The entries below hold a line with "Instruction: Click the first" and a line with "Task: Select the README tab". Return those lines and all that lie between them, exactly and only.
[The data — start]
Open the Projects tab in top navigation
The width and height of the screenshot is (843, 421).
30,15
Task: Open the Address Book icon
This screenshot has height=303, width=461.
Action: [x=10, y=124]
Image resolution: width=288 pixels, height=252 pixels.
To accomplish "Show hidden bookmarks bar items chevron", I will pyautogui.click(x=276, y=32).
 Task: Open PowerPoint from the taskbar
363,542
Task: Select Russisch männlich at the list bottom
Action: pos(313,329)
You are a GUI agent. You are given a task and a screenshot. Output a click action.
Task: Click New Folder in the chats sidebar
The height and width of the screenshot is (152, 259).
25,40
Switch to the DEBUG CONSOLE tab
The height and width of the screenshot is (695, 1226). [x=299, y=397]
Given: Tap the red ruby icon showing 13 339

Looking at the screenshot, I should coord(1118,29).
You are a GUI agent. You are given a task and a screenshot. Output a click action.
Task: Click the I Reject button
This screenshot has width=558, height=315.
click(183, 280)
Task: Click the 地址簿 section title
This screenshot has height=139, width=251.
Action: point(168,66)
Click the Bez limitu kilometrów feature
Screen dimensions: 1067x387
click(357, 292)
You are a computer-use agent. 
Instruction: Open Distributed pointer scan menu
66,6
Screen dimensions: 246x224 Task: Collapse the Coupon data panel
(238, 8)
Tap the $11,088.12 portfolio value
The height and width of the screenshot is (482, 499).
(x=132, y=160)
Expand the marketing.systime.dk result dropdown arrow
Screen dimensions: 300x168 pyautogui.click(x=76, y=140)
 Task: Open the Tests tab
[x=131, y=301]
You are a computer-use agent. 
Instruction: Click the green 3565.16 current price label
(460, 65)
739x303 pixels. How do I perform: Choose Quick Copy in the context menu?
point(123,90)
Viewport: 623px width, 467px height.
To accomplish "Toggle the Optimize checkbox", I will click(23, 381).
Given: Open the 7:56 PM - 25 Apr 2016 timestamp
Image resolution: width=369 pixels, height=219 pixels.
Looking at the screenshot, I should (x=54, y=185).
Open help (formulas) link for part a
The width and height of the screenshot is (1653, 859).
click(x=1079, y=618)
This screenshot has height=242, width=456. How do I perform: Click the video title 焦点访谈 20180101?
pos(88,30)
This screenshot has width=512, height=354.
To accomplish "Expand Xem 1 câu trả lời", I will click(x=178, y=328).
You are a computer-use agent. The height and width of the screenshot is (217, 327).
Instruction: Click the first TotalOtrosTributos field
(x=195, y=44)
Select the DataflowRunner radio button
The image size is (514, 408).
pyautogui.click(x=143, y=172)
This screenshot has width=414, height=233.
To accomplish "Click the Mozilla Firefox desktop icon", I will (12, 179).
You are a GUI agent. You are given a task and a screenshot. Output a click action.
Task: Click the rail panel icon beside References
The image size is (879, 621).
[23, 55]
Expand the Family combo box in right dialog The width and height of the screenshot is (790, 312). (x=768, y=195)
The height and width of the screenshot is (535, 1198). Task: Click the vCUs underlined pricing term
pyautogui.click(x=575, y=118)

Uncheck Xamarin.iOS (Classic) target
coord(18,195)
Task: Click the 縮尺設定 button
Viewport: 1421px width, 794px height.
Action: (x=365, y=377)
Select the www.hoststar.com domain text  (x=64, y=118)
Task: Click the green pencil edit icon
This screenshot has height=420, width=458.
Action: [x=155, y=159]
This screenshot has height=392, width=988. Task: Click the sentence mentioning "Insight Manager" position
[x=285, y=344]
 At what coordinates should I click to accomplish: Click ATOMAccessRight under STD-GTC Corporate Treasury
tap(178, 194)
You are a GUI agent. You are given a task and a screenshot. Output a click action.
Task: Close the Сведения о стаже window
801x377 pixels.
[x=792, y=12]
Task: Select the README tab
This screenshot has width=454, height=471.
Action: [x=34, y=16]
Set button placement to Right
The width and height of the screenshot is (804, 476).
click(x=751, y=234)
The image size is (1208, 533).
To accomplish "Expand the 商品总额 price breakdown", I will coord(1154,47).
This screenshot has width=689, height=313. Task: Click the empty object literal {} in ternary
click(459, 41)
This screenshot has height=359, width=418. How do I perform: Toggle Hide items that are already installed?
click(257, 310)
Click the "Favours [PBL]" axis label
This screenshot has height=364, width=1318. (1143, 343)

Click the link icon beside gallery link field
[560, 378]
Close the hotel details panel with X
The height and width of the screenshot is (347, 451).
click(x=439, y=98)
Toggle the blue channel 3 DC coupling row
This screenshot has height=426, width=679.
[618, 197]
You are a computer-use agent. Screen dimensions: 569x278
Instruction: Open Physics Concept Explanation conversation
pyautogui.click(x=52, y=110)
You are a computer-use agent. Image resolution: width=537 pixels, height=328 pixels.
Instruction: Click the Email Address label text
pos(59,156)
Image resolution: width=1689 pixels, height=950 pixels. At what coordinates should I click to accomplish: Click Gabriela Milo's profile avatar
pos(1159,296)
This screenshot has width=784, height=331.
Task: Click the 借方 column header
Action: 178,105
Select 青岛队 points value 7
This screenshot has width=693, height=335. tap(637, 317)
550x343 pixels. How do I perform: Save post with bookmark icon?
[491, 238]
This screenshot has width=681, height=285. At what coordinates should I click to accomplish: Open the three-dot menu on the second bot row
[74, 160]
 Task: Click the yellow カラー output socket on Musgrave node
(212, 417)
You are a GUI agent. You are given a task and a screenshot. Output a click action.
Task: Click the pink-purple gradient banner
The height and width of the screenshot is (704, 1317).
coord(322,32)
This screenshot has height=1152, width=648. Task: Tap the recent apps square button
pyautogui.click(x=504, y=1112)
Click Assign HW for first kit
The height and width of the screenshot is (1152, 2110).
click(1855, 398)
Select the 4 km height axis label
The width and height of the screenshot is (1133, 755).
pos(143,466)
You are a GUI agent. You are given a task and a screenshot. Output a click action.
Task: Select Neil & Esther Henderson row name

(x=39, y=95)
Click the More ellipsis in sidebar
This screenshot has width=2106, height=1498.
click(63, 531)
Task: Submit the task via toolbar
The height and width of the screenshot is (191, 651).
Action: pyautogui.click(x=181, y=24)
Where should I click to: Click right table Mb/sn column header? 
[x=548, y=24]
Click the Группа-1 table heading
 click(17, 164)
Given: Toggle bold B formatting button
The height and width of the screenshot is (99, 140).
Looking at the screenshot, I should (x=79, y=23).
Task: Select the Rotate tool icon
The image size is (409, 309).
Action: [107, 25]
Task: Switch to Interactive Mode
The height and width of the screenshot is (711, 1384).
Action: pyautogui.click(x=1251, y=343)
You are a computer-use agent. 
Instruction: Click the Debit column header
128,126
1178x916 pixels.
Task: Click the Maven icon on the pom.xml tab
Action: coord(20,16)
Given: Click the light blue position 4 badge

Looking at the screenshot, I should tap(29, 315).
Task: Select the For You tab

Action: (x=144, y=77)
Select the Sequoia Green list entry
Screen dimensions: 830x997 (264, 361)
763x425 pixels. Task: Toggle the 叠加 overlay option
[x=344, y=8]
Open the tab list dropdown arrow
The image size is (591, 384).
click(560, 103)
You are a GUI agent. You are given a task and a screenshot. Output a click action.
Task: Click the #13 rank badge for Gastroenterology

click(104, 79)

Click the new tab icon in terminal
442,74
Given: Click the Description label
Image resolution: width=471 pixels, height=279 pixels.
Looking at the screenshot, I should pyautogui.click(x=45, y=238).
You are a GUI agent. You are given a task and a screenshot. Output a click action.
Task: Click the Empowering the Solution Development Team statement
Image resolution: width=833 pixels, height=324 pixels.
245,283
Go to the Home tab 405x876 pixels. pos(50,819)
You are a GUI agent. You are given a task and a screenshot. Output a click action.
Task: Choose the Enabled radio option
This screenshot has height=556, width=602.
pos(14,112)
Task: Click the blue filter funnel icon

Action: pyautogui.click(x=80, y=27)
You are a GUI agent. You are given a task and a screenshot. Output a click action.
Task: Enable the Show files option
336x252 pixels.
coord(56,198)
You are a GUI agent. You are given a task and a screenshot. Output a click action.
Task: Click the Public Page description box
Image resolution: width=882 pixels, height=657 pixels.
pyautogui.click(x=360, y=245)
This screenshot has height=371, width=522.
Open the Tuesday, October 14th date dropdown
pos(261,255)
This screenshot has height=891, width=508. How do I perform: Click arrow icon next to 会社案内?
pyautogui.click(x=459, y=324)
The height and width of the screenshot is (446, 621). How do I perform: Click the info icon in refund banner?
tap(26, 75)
[The data — finish]
=== Response to the exercise ===
Instruction: Click the first TotalOtrosTributos field
(x=195, y=44)
Select the DataflowRunner radio button
The image size is (514, 408).
pyautogui.click(x=143, y=172)
This screenshot has width=414, height=233.
To accomplish "Click the Mozilla Firefox desktop icon", I will (12, 179).
You are a GUI agent. You are given a task and a screenshot. Output a click action.
Task: Click the rail panel icon beside References
The image size is (879, 621).
[23, 55]
Expand the Family combo box in right dialog The width and height of the screenshot is (790, 312). (x=768, y=195)
The height and width of the screenshot is (535, 1198). Task: Click the vCUs underlined pricing term
pyautogui.click(x=575, y=118)

Uncheck Xamarin.iOS (Classic) target
coord(18,195)
Task: Click the 縮尺設定 button
Viewport: 1421px width, 794px height.
Action: (x=365, y=377)
Select the www.hoststar.com domain text  (x=64, y=118)
Task: Click the green pencil edit icon
This screenshot has height=420, width=458.
Action: [x=155, y=159]
This screenshot has height=392, width=988. Task: Click the sentence mentioning "Insight Manager" position
[x=285, y=344]
 At what coordinates should I click to accomplish: Click ATOMAccessRight under STD-GTC Corporate Treasury
tap(178, 194)
You are a GUI agent. You are given a task and a screenshot. Output a click action.
Task: Close the Сведения о стаже window
801x377 pixels.
[x=792, y=12]
Task: Select the README tab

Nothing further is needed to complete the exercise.